Vielleicht werden in einigen Milliarden Jahren fremde Lebewesen aus fernen Galaxien genau dieses Bild einer Kollision unserer Milchstraße mit der Andromedagalaxie beobachten können.
Wir sehen aktuell bei den sogenannten Antennengalaxien die kollidierenden Galaxien NGC 4038 und NGC 4039 in einer Entfernung von 66 Millionen Lichtjahren. Eigentlich ist dieses wunderschöne Galaxienpaar ein prominentes Objekt des Südhimmels.
In unseren Breiten sind sie nur an wenigen Tagen tief im Süden zu beobachten.

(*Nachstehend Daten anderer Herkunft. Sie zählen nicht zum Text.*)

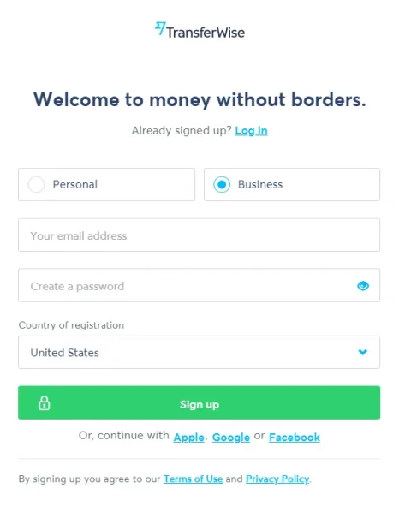Image resolution: width=411 pixels, height=506 pixels.
Task: Open the Privacy Policy link
Action: pos(277,479)
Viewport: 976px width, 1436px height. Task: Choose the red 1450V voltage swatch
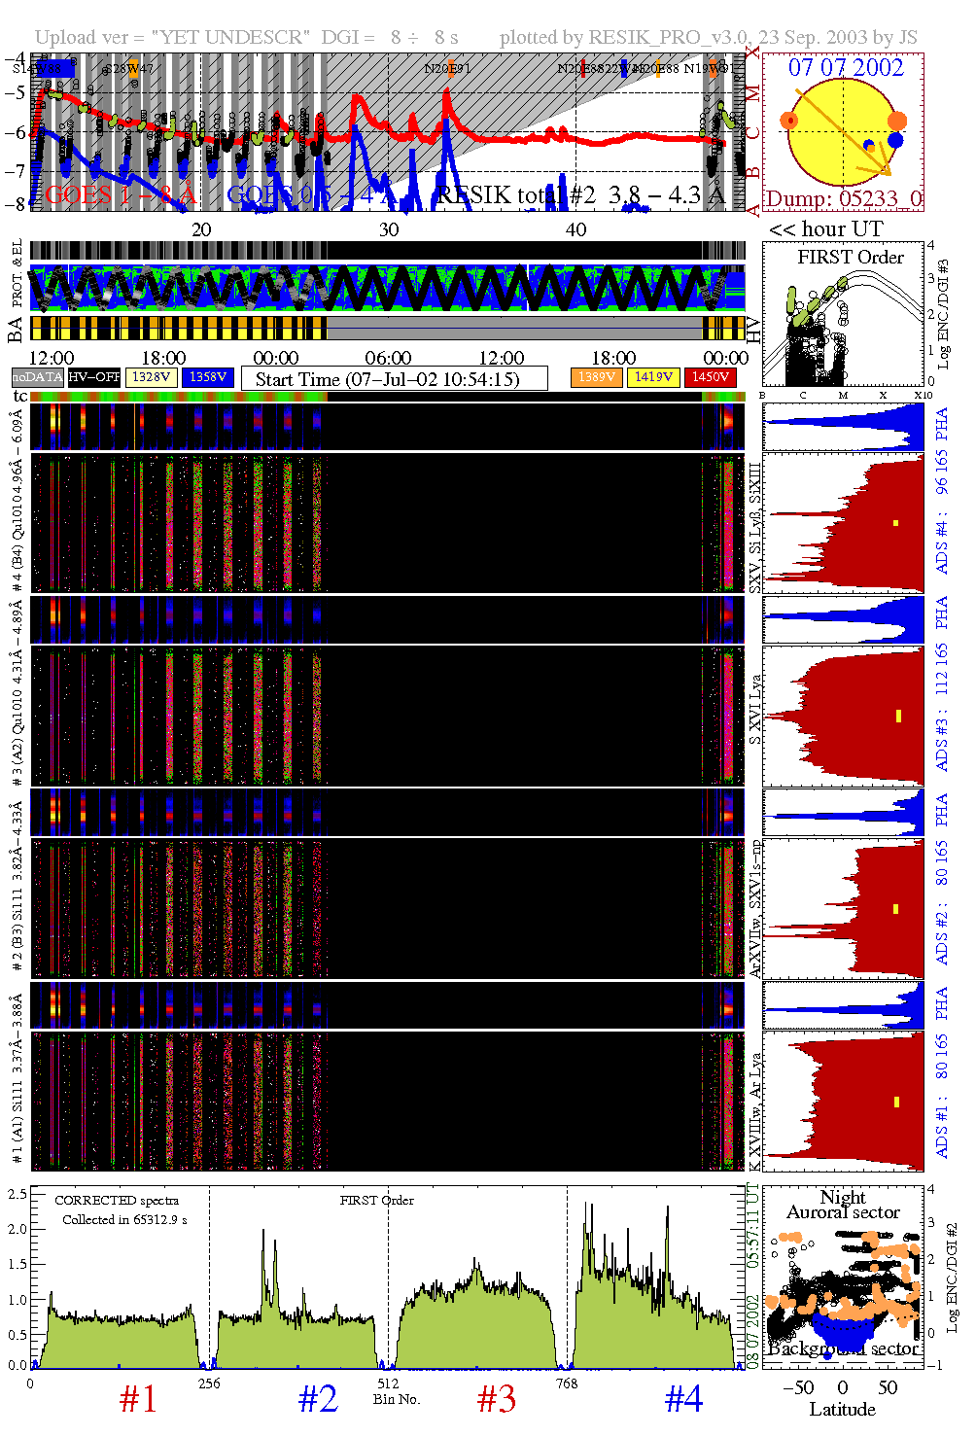711,377
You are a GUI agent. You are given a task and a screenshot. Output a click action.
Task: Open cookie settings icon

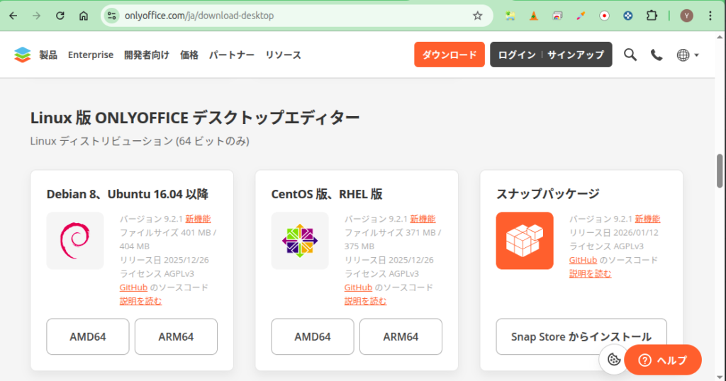614,360
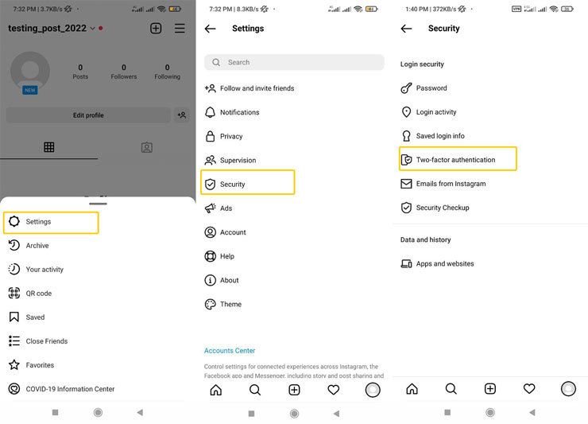
Task: Tap the reels/create icon in Settings bottom bar
Action: click(x=294, y=390)

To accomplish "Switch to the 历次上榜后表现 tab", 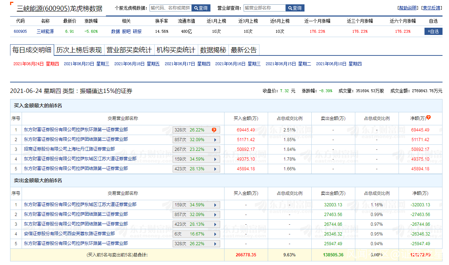I will tap(79, 50).
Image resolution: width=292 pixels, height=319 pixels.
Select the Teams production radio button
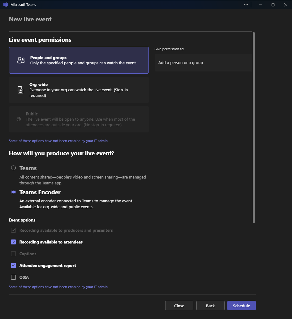click(x=13, y=168)
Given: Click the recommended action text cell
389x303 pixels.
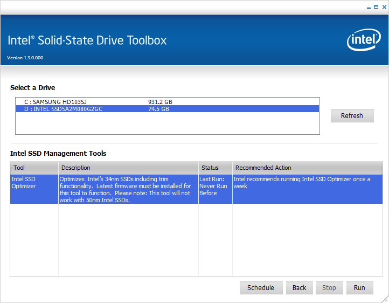Looking at the screenshot, I should coord(308,189).
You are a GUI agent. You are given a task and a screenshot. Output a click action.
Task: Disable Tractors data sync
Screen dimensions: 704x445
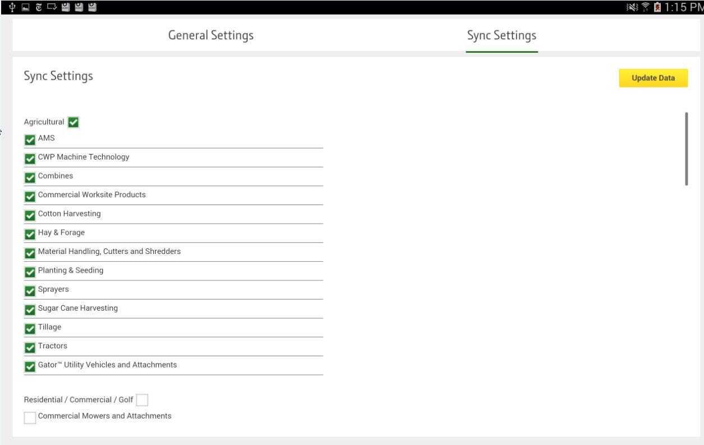[x=29, y=346]
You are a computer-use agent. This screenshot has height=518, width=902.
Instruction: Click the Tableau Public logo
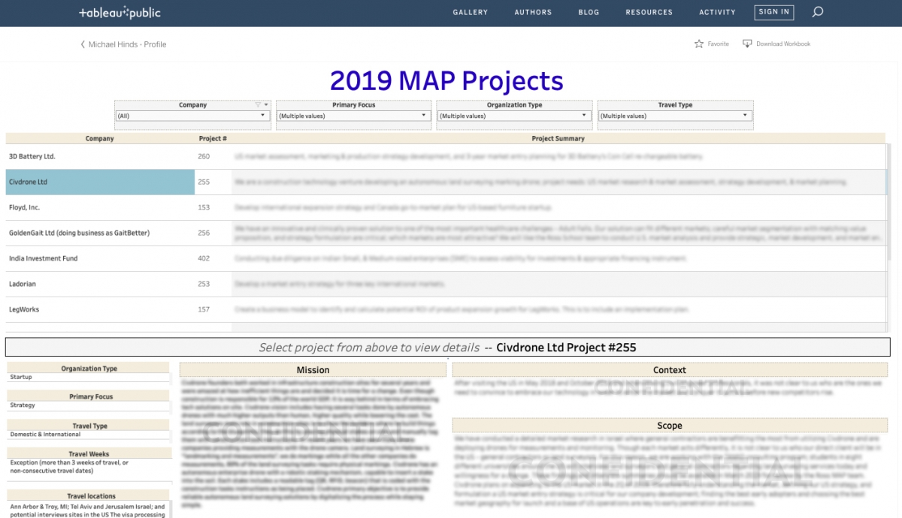pyautogui.click(x=120, y=13)
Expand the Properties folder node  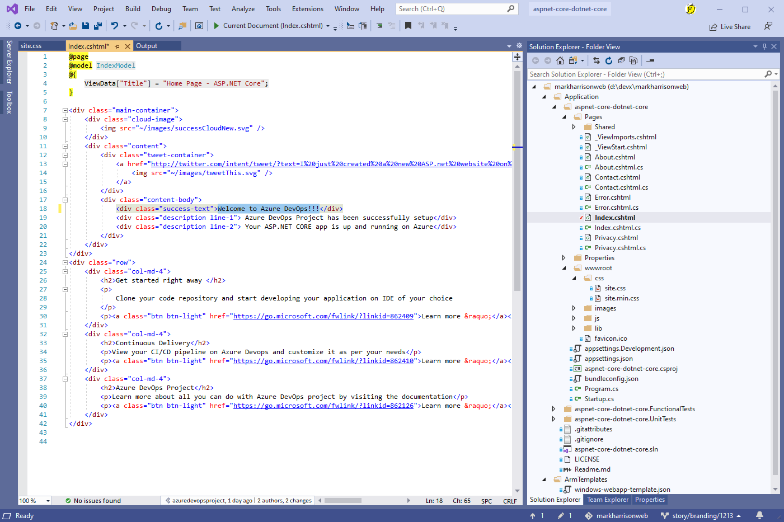point(564,258)
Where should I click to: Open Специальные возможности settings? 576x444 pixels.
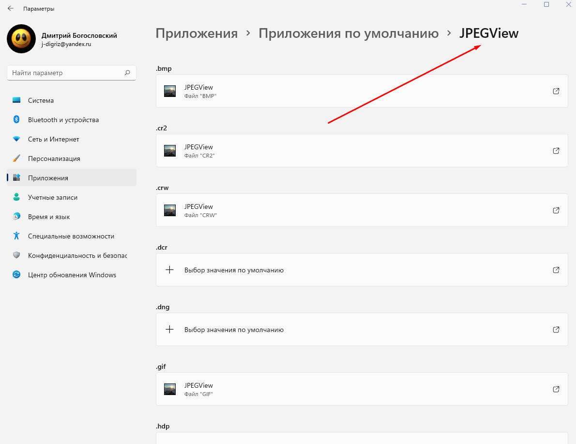[71, 236]
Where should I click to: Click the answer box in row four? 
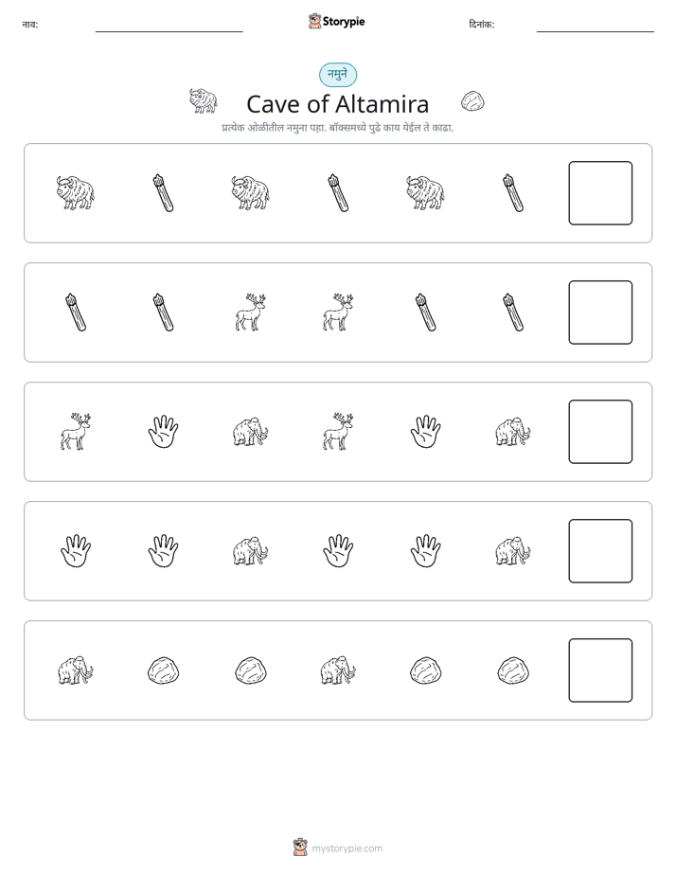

So gelang es mir das Paar im April 50x jeweils 1 Minute lang zu belichten. Eine längere Gesamtbelichtungszeit ließ das Wetter leider nicht zu.
Als Teleskop kam ein Celestron C14 mit einem Hyperstaraufsatz und der Astrokamera ZWO ASI2600MM Duo zum Einsatz.
Die Antennengalaxien bestehen aus zwei kollidierenden Spiralgalaxien.
Die langen „Antennen“ entstanden durch starke Gezeitenkräfte während der Annäherung.
Durch die Verschmelzung werden große Mengen interstellaren Gases komprimiert und es entstehen sogenannte Starburst-Regionen mit intensiver Sternbildung.
Astronomen nutzen die Galaxien als Modell für zukünftige Galaxienkollisionen. In einigen hundert Millionen Jahren werden beide Galaxien ihren Tanz umeinander beendet haben und vollständig miteinander verschmolzen sein.